◆ **Work task**
Pull out of the data below the stretch of lines bounded by the one containing "Viewport: 1546px width, 784px height." and the one containing "Given: Click the Update button", both bounds included, unchanged.

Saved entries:
..............................
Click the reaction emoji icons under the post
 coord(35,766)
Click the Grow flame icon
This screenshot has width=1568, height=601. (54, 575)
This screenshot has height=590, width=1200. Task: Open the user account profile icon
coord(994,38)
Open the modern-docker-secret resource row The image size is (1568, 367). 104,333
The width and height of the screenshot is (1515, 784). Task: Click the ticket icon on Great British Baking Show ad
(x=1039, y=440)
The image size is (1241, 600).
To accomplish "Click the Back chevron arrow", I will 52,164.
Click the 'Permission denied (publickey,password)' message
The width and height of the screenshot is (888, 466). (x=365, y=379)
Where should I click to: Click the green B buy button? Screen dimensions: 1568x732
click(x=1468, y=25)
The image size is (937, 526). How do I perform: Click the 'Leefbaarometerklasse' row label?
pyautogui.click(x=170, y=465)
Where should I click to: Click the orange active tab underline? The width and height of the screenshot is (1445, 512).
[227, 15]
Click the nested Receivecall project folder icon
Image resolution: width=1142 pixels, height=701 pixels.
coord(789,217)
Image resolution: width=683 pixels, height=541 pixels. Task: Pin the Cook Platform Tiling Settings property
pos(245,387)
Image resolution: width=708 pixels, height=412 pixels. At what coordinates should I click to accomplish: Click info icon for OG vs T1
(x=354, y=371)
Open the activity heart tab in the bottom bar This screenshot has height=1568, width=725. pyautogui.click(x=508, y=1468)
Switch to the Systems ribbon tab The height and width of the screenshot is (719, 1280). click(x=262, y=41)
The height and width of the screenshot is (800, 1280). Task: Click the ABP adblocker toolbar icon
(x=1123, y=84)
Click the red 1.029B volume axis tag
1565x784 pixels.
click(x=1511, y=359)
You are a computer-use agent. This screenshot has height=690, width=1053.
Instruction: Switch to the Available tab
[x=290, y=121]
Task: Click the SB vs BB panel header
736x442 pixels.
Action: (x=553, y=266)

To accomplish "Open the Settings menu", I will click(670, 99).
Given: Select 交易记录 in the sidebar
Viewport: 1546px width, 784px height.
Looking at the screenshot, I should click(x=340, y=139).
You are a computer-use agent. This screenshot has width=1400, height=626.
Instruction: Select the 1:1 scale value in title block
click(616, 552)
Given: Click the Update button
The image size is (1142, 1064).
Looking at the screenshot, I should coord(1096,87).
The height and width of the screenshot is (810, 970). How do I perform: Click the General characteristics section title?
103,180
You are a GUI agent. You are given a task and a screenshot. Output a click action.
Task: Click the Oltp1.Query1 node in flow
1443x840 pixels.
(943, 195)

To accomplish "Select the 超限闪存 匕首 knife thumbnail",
..............................
◆ **Response to the task**
Viewport: 1546px width, 784px height.
Looking at the screenshot, I should click(x=340, y=139).
You are a computer-use agent. This screenshot has width=1400, height=626.
Instruction: Select the 1:1 scale value in title block
click(616, 552)
Given: Click the Update button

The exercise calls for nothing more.